RELACJA Z FP LKS-u BRZEŹCE:
[12.09.2020]
Czapla Kryry 3-1 LKS Brzeźce
14' 1-0
27' 2-0
60' 3-0
85' 3-1 Konrad Tomala.
Derby i po debrach... Drużyna Czapli Kryry bardzo boleśnie nam pokazała jak powinno się grać w derbach. Bardzo słaba postawa drużyny i brak pomysłu na grę skutkował wynikiem 3-1 dla gospodarzy. Pierwszy cios Czapla zadała w 14 minucie gdzie po strzale głową napastnik Kryr wyprowadza swoją drużynę na prowadzenie. 27 minuta to rzut rożny dla gospodarzy i kompletnie nie kryty zawodnik Czapli załadował nam drugiego gola. Druga połowa to od razu dwie zmiany w naszym zespole, ale nadal bicie głową w mur i nieporadne konstruowanie akcji. W 60 minucie Czapla wbija kolejną szpilkę. Po błędzie i niedogadaniu się obrońcy z bramkarzem i piłkę do pustej bramki pakują Kryry. Dopiero w 85 minucie udaje się skonstruować ładną drużynową akcje którą wykańcza Konrad Tomala. Załamani swoją grą wracamy do Brzeźc i przygotowywujemy się na przyjęcia lidera tabeli, drużynę Juve Jaroszowice.
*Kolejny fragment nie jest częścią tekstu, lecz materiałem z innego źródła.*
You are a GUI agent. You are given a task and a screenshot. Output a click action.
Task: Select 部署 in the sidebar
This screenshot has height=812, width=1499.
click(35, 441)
Mecz w sobote o 16:30 na naszym boisku.
Skład: Tomasz Stebel, Mateusz Grochla (45'), Mikołaj Guzik, Aleksander Stawowy (75'), Michał Puda, Maciej Gołka (45') Paweł Gołeczka, Daniel Czwiorok (60'), Konrad Tomala, Szymon Folek, Tomasz Kozik.
Rezerwowi: Kacper Utrata (75'), Piotr Czernecki, Marek Białas (60'), Irek Klepek (45'), Błazej Kokot (45').